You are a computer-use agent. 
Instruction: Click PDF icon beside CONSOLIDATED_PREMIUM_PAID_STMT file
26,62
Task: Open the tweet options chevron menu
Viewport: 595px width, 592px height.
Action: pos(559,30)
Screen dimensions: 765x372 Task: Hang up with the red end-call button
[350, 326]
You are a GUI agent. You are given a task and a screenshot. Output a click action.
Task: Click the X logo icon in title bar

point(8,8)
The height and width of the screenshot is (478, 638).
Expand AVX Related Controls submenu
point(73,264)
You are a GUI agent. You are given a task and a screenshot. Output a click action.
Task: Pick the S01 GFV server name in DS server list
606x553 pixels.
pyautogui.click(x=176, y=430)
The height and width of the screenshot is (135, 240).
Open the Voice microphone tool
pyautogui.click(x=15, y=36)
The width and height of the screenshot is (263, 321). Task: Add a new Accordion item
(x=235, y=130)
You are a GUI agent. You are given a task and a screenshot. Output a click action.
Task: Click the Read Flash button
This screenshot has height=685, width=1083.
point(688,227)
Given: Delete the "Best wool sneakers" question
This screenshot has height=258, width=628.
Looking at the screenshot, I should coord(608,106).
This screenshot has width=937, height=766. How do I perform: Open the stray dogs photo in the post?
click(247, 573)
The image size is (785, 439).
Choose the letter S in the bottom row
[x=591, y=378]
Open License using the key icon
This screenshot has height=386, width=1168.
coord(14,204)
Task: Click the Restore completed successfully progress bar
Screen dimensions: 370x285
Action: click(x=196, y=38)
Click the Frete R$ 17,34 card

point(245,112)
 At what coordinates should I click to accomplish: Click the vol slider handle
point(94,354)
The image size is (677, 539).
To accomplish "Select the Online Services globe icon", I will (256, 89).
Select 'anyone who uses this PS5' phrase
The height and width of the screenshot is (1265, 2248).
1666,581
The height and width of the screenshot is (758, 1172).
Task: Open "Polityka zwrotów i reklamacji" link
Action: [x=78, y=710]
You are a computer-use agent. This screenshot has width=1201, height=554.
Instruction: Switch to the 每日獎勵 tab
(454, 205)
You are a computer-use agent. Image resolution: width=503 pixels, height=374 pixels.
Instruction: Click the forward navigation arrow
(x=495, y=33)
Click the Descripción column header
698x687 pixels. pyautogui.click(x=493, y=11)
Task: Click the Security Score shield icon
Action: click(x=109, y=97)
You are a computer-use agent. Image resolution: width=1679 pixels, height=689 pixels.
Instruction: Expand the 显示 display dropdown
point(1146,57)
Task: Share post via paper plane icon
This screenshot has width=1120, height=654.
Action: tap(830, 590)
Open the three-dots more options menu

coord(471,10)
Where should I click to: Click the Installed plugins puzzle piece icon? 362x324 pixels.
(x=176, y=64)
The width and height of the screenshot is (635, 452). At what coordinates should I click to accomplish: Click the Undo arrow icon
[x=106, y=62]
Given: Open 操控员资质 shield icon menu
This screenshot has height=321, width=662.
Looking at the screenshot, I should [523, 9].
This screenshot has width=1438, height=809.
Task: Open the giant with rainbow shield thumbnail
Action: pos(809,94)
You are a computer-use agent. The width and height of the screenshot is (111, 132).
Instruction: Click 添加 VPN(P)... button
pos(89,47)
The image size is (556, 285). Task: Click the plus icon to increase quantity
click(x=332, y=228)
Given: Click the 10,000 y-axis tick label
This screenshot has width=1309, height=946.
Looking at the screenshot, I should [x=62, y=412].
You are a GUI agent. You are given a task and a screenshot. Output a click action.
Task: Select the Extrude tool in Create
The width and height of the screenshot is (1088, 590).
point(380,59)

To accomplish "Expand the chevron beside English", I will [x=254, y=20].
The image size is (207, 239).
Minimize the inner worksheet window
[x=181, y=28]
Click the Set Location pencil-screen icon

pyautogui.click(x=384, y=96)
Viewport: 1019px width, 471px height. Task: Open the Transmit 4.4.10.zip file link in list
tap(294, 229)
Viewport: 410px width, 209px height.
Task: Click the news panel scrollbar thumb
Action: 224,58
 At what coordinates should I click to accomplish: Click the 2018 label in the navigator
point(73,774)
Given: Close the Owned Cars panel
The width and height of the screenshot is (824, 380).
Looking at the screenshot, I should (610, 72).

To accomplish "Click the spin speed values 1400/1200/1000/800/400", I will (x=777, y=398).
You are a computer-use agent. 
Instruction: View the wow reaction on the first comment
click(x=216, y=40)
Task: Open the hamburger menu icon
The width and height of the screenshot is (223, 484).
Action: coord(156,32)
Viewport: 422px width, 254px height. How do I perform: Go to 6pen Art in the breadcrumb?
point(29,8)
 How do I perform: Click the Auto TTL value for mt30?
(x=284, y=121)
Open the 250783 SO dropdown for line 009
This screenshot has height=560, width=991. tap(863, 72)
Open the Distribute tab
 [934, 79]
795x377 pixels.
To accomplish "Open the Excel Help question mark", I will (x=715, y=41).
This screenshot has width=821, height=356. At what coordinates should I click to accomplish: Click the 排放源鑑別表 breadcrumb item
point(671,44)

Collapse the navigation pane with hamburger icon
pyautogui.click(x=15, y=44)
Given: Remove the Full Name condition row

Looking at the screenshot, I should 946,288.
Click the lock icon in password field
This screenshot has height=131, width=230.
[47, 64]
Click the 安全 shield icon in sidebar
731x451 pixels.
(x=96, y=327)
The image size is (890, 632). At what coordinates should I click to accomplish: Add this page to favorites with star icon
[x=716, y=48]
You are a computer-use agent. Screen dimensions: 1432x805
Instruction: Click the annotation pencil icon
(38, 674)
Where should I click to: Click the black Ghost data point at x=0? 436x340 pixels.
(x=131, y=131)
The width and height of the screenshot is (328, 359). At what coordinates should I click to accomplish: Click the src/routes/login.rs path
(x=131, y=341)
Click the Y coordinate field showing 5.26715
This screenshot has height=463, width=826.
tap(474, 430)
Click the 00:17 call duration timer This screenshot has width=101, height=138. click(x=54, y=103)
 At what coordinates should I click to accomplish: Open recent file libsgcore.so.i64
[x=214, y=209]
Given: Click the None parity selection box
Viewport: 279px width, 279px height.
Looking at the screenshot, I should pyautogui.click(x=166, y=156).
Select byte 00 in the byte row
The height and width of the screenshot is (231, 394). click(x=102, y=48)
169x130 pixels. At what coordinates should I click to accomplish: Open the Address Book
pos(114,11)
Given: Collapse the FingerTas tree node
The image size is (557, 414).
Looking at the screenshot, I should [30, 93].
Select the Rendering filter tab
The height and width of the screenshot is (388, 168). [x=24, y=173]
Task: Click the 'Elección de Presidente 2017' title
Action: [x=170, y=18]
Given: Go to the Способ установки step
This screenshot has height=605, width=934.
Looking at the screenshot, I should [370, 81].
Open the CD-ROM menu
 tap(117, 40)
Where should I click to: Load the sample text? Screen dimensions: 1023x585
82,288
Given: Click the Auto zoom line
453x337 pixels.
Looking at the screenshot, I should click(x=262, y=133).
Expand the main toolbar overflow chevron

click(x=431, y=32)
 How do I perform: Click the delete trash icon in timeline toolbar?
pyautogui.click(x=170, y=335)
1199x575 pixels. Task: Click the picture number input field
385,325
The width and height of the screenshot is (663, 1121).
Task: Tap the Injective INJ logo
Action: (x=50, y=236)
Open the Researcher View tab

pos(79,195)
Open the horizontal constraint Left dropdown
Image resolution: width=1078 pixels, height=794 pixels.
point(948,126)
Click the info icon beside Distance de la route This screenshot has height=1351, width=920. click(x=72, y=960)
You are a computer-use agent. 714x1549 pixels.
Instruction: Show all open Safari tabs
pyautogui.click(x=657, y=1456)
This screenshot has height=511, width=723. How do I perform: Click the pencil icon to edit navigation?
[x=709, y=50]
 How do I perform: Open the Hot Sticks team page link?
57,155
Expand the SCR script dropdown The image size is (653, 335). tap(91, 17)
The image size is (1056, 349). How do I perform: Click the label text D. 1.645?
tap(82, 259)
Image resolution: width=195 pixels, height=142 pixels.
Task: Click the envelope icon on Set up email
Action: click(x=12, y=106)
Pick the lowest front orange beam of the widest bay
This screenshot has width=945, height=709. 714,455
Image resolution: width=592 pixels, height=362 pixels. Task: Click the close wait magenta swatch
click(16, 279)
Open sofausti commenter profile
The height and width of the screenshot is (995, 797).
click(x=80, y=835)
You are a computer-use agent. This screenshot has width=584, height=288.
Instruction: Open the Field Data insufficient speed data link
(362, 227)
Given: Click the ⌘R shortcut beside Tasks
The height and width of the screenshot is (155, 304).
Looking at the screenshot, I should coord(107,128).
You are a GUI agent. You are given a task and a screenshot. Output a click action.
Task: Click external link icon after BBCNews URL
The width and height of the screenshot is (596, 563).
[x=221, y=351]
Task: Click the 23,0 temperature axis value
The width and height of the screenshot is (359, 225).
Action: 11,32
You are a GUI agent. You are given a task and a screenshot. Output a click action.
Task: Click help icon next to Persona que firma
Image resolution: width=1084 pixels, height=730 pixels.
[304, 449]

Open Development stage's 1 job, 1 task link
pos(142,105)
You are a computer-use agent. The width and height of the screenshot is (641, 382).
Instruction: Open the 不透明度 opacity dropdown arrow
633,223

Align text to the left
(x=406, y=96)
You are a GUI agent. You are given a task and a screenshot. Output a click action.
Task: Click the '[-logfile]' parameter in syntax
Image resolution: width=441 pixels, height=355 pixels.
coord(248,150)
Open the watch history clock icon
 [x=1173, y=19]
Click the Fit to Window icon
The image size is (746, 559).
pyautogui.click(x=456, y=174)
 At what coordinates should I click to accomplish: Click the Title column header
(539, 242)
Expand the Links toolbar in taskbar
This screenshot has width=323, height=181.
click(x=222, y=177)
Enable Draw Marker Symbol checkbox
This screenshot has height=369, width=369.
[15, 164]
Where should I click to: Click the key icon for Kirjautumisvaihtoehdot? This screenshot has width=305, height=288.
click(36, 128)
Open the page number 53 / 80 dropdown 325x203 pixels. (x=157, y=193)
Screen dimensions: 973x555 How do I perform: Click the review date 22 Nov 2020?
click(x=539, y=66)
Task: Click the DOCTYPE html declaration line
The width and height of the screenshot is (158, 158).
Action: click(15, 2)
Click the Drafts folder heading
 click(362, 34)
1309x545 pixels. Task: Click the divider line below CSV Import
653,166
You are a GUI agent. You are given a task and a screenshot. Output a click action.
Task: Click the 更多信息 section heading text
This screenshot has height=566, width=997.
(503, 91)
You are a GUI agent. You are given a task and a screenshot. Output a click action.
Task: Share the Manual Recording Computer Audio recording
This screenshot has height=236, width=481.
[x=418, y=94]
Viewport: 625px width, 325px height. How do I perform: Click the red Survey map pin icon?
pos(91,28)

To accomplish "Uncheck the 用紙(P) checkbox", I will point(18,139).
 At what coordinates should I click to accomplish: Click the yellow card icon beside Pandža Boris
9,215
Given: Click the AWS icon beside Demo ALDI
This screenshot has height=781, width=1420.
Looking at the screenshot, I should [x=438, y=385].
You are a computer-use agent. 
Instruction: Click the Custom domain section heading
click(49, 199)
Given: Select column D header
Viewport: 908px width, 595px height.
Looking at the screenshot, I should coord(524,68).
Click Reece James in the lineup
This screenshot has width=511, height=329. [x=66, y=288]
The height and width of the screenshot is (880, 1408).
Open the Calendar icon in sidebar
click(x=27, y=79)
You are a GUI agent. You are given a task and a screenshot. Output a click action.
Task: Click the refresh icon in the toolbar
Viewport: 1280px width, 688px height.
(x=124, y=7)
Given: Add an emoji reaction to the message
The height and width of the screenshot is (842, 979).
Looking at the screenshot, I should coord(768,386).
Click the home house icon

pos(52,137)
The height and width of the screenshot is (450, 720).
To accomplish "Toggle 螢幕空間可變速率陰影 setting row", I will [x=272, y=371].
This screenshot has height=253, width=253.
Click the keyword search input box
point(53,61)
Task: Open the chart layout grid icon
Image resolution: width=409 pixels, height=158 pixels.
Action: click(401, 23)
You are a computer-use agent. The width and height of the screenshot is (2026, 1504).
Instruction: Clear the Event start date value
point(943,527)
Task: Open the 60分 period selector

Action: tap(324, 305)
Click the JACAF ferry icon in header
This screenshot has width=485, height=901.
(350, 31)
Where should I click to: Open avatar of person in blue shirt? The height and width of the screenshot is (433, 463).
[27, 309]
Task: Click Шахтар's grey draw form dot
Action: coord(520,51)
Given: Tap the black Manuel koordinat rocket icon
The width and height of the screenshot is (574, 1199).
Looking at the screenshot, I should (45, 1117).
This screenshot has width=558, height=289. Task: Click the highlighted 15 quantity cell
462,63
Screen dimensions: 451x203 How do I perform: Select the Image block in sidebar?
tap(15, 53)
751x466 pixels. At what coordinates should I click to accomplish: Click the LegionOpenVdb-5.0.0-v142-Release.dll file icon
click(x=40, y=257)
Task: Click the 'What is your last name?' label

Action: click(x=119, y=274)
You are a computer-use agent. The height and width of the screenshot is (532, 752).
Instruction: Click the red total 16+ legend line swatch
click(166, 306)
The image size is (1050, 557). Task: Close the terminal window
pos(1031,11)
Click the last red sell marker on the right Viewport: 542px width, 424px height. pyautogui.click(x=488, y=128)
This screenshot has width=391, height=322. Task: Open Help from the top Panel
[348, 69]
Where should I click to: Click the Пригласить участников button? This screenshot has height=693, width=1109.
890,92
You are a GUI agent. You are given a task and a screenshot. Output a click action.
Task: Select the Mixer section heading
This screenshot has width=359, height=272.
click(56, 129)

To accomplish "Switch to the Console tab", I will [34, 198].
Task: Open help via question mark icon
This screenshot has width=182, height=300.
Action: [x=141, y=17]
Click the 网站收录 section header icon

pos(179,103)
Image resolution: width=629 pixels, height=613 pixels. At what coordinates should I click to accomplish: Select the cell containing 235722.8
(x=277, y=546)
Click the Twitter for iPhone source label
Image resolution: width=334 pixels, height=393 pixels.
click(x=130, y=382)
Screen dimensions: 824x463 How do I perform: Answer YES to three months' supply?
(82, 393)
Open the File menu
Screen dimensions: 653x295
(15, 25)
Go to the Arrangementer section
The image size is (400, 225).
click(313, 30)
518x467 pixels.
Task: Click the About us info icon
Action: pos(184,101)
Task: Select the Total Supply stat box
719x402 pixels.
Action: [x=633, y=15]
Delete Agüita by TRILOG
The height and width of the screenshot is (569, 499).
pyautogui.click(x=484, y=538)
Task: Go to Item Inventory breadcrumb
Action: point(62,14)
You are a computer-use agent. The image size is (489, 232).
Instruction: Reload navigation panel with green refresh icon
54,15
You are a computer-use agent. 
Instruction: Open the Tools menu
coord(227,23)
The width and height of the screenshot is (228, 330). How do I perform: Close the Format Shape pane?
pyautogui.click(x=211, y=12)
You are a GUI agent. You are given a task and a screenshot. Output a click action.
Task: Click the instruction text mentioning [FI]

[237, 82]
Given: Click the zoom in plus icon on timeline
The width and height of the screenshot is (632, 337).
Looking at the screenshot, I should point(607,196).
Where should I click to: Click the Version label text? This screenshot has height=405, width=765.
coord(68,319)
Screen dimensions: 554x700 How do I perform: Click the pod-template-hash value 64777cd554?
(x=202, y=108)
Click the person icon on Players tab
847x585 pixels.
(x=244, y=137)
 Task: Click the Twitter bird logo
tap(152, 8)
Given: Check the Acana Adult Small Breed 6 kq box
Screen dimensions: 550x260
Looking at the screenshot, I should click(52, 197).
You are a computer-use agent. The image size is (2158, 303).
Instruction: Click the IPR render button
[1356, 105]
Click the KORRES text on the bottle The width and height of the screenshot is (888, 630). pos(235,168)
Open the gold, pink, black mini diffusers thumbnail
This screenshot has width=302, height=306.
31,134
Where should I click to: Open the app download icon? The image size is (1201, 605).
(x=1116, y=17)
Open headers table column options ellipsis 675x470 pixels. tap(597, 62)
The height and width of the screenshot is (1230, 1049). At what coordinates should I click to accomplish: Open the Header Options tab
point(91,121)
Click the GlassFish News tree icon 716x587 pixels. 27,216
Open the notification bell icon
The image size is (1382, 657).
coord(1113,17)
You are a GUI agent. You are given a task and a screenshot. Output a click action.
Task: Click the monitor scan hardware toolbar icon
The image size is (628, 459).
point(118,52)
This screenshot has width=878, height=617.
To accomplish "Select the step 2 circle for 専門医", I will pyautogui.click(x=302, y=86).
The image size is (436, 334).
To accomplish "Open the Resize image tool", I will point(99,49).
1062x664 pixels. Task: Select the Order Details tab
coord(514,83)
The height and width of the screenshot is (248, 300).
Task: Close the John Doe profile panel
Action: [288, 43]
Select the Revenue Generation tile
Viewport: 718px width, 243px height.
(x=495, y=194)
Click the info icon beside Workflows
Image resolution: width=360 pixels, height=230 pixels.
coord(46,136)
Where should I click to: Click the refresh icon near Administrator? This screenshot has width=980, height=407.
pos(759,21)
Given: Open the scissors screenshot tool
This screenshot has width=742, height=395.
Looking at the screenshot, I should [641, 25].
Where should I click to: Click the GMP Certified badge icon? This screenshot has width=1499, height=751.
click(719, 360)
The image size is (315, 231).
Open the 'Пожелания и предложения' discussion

* Task details *
Give the count of lines in the data shown above that contain "Share", and nothing else.

* Answer space *
2